Our weekly Creating Conversation editorial gives opportunity for people to speak about issues they believe are vital for the church to respond to.
We asked Anika Bauman to respond to Mark Glanville’s accompanying comment (‘COVID-19, asylum seekers’ essential travel and the Bible’), in part to model healthy conversation.
One of the goals of this weekly article is to spark dialogue – and action. We invite you to join the dialogue either here on Church for Vancouver or on the CityGate Vancouver website.
Four years ago I stepped off a plane, arriving at YVR after a year of living abroad. There at the airport to greet me was Loren Balisky, co-founder of Kinbrace, a community in East Vancouver where refugee claimants and their hosts live side-by-side. I lowered my unwieldy backpack into the trunk of his car, and we drove across the city to Kinbrace, my new home.
It’s hard to remember what it was like to travel internationally, when today even crossing into the neighbouring health authority could result in a $575 fine. But what about when travel is a matter of survival? When we speak of ‘essential travel,’ what could be more essential than escaping persecution, war or gang violence?
Mark Glanville’s engagement with the realities of Covid for asylum seekers (or refugee claimants) rings true for me, and reminds me of the early days of the pandemic in the Kinbrace community. The global dynamics that force people to leave home do not stop when a pandemic breaks out.
Kanori and Mohammed are two men who arrived at Kinbrace during the first few months of the pandemic. While travel was restricted globally, they were on the move out of necessity. And, though they came from vastly different parts of the world, they both came to call Kinbrace home.

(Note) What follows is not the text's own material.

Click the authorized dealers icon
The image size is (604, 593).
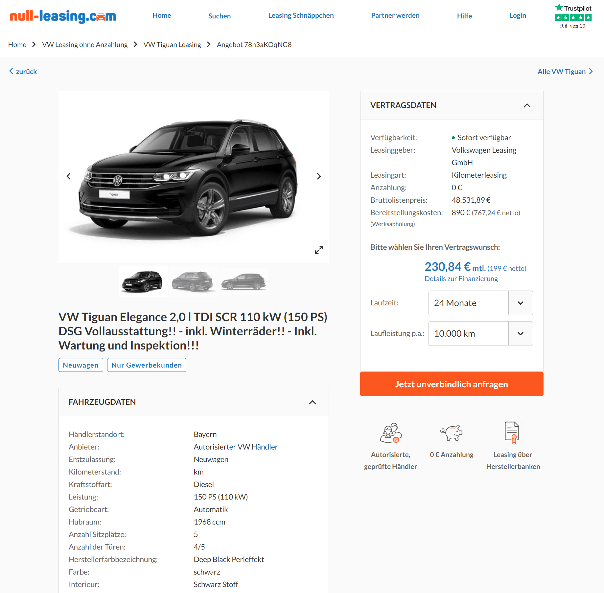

Rooted in the Christian tradition and the biblical imperative to welcome the stranger, Kinbrace has always aimed to receive refugees as brothers and sisters . . . as family. This welcome takes place in two houses with one lively, shared backyard – complete with a trampoline, basketball hoop, gardens and a chicken coop.
Within the houses there are six independent apartments for refugee claimants and three for hosts (typically Canadian individuals or families), as well as a large kitchen and office space. While hosts live in the community long term, refugee claimant residents spend three to six months at Kinbrace when they first arrive in the country.
For people seeking safety, Kinbrace is not only a temporary shelter, but – just as critically – it is a place of belonging.
All of this came into focus for me when the first COVID-19 restrictions caused our world to shrink to the size of these two properties. We who were living at Kinbrace at the time struggled to decode public health guidelines that were aimed at the average nuclear family.
Meanwhile, our ‘bubble’ contained 20 people between the ages of seven months and 70 years, hailing from six different countries on four different continents and speaking five different mother tongues.
In an unprecedented way, I found myself confronted with the challenges of living in a community amidst such diversity. Like most other families during the pandemic, we rubbed each other the wrong way, got into disagreements and somehow wound our way to reconciliation – time and time again.
But, unlike most families, we faced other challenges, too. Work permits and refugee hearings were indefinitely delayed, leading to heightened uncertainty about the future and prolonged separation from spouses and children, many of whom remained in countries with limited access to health care.
We felt, and continue to feel, the profound personal impact of systems-level stalls in refugee claim processing.
A year ago, we were sitting in the backyard for a weekly sharing circle, listening to each other one by one as we expressed our concerns. As the meeting reached its conclusion, a woman named Samya, who had been quiet for most of the evening spoke up.
“Could we pray?” she asked. Her simple question stopped me in my tracks. Of course! I thought. (But why didn’t I think of that?) What other response could possibly match the magnitude of these individual challenges and this collective uncertainty? So, there in the backyard, Samya stood up, bowed her head, and prayed for us and for our world.
Samya’s question, I believe, is an invitation to the church. It is an invitation to cast our gaze beyond our present realities towards the life-sustaining love of God. And, in doing so, to enlarge our imaginations from self-preservation towards congregations and communities that truly enfold the stranger. To reconsider, in the kingdom of God, who might be included in our ‘bubble.’
Anika Bauman is a writer and visual practitioner who spent three and a half years (2017 – 2020) living alongside people seeking refugee protection in Canada. Her forthcoming book, Becoming Neighbours, is an offer of gratitude to her neighbours from around the world. Anika lives in the vibrant Grandview-Woodland neighbourhood on the unceded ancestral territory of the Coast Salish Peoples.